O aliado Portugal e a América de Biden
Calvin Coolidge, presidente dos Estados Unidos na década de 1920, recebeu António Ferro na Casa Branca e pediu-lhe que enviasse ao povo português uma mensagem de amizade e confiança através do Diário de Notícias.
O inesperado resultado do encontro na “White House”, como escreveu então o jornalista (mais tarde contratado por Salazar para a propaganda do Estado Novo), aconteceu em 1927, o ano a seguir ao golpe do 28 de Maio, e confirmou que a mudança de regime não afetava as relações entre os dois países, velhos aliados. Quatro dias depois do 25 de Abril, também o reconhecimento da Junta de Salvação Nacional pelos americanos mostrava que a aliança, na altura já formalizada na NATO, era para manter. E sabe-se hoje como a diplomacia americana se esforçou em 1974 e 1975 para que a revolução não criasse um Portugal comunista.
Coolidge é um presidente pouco conhecido, ao contrário desse Harry Truman que com as bombas atómicas pôs fim à Segunda Guerra Mundial e depois promoveu a criação da NATO, com Portugal nos fundadores, mas a Espanha de Franco não. E foi há dias no Edifício Truman, sede do Departamento de Estado, que Joe Biden fez o primeiro discurso de política externa como presidente. Falou muito de “liderança americana”, de “nações a trabalhar em conjunto” e na necessidade de “reparar as nossas alianças”.

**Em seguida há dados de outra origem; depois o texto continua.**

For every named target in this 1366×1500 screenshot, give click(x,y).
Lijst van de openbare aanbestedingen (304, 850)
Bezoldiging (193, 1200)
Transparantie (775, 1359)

Entre os países amigos que tiveram direito a ser nomeados em Washington estiveram três europeus, Reino Unido, Alemanha e França, os maiores. Foi igualmente referida, e isso é importante para Portugal, a NATO, tão mal-amada por Donald Trump. Ficou no ar alguma incerteza sobre o futuro das Lajes, pois o presidente prometeu reavaliar as necessidades militares mundo fora em função dos interesses estratégicos, suspendendo já a retirada parcial de tropas da Alemanha, decidida pelo antecessor.
“A América está de volta”, enfatizou Biden, que propõe um regresso ao multilateralismo, mas sempre com o propósito de defender a tal liderança que o seu país detém desde o final da Segunda Guerra Mundial e que o fim da Guerra Fria prometia eternizar, não fosse a China assumir agora o papel de potência concorrente antes desempenhado pela União Soviética.
E se Biden quer liderar o mundo “pela força do exemplo” e não “pelo exemplo da força”, não hesitou em apontar quem são os rivais, a China e a Rússia. E ficou subentendido que aos países amigos, aos aliados, vai ser exigido um compromisso claro.
Para Portugal, as consequências são óbvias (fora Lajes): a exigência de maior investimento em defesa, que vem de Obama e Trump reforçou, mantém-se; as relações com a Rússia e sobretudo com a China (dos investimentos à compra de tecnologia 5G) não poderão ignorar os interesses da tal liderança global americana. Quem cá governa vai ter de saber lidar com a América de Biden.